+++ RAW DATA +++
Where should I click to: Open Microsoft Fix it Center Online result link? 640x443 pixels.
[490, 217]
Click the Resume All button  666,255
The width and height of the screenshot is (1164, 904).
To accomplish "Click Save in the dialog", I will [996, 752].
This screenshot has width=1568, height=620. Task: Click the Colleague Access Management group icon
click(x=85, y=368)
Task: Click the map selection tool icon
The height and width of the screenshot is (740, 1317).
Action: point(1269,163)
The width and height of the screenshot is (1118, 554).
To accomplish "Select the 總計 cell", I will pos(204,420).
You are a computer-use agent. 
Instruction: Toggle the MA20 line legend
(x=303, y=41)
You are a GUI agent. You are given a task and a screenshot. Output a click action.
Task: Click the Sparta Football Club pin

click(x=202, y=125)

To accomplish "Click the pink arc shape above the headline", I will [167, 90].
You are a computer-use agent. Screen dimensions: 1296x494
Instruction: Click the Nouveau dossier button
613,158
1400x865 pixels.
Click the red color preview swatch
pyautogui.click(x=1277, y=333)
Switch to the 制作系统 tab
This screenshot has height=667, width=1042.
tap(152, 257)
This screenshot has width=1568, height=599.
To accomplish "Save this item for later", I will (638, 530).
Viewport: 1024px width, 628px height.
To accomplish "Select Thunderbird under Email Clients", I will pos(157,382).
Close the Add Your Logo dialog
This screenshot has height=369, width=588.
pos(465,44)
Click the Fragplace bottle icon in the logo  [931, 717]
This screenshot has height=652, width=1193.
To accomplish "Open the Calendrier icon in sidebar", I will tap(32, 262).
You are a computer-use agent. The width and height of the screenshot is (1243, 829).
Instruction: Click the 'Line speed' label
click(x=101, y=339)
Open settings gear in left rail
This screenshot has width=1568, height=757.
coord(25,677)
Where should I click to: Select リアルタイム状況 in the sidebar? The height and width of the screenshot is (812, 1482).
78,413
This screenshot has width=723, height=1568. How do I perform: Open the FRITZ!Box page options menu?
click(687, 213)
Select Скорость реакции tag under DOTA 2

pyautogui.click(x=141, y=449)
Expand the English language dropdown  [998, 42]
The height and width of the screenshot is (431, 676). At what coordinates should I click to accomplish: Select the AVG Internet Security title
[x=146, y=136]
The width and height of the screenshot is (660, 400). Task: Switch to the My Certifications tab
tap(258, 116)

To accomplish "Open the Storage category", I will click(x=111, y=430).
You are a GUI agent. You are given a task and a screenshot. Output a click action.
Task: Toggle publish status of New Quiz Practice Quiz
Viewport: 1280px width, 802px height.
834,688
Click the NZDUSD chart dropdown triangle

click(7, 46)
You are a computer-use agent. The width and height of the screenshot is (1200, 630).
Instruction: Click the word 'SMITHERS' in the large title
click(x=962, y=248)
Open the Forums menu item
+++
▶ **WHAT YOU SHOULD DO**
Reproduce the material word for word. Leave nothing out.

▶ **ANSWER FOR THIS EXERCISE**
Where should I click to: Open Microsoft Fix it Center Online result link? 640x443 pixels.
[490, 217]
Click the Resume All button  666,255
The width and height of the screenshot is (1164, 904).
To accomplish "Click Save in the dialog", I will [996, 752].
This screenshot has width=1568, height=620. Task: Click the Colleague Access Management group icon
click(x=85, y=368)
Task: Click the map selection tool icon
The height and width of the screenshot is (740, 1317).
Action: point(1269,163)
The width and height of the screenshot is (1118, 554).
To accomplish "Select the 總計 cell", I will pos(204,420).
You are a computer-use agent. 
Instruction: Toggle the MA20 line legend
(x=303, y=41)
You are a GUI agent. You are given a task and a screenshot. Output a click action.
Task: Click the Sparta Football Club pin

click(x=202, y=125)

To accomplish "Click the pink arc shape above the headline", I will [167, 90].
You are a computer-use agent. Screen dimensions: 1296x494
Instruction: Click the Nouveau dossier button
613,158
1400x865 pixels.
Click the red color preview swatch
pyautogui.click(x=1277, y=333)
Switch to the 制作系统 tab
This screenshot has height=667, width=1042.
tap(152, 257)
This screenshot has width=1568, height=599.
To accomplish "Save this item for later", I will (638, 530).
Viewport: 1024px width, 628px height.
To accomplish "Select Thunderbird under Email Clients", I will pos(157,382).
Close the Add Your Logo dialog
This screenshot has height=369, width=588.
pos(465,44)
Click the Fragplace bottle icon in the logo  [931, 717]
This screenshot has height=652, width=1193.
To accomplish "Open the Calendrier icon in sidebar", I will tap(32, 262).
You are a computer-use agent. The width and height of the screenshot is (1243, 829).
Instruction: Click the 'Line speed' label
click(x=101, y=339)
Open settings gear in left rail
This screenshot has width=1568, height=757.
coord(25,677)
Where should I click to: Select リアルタイム状況 in the sidebar? The height and width of the screenshot is (812, 1482).
78,413
This screenshot has width=723, height=1568. How do I perform: Open the FRITZ!Box page options menu?
click(687, 213)
Select Скорость реакции tag under DOTA 2

pyautogui.click(x=141, y=449)
Expand the English language dropdown  [998, 42]
The height and width of the screenshot is (431, 676). At what coordinates should I click to accomplish: Select the AVG Internet Security title
[x=146, y=136]
The width and height of the screenshot is (660, 400). Task: Switch to the My Certifications tab
tap(258, 116)

To accomplish "Open the Storage category", I will click(x=111, y=430).
You are a GUI agent. You are given a task and a screenshot. Output a click action.
Task: Toggle publish status of New Quiz Practice Quiz
Viewport: 1280px width, 802px height.
834,688
Click the NZDUSD chart dropdown triangle

click(7, 46)
You are a computer-use agent. The width and height of the screenshot is (1200, 630).
Instruction: Click the word 'SMITHERS' in the large title
click(x=962, y=248)
Open the Forums menu item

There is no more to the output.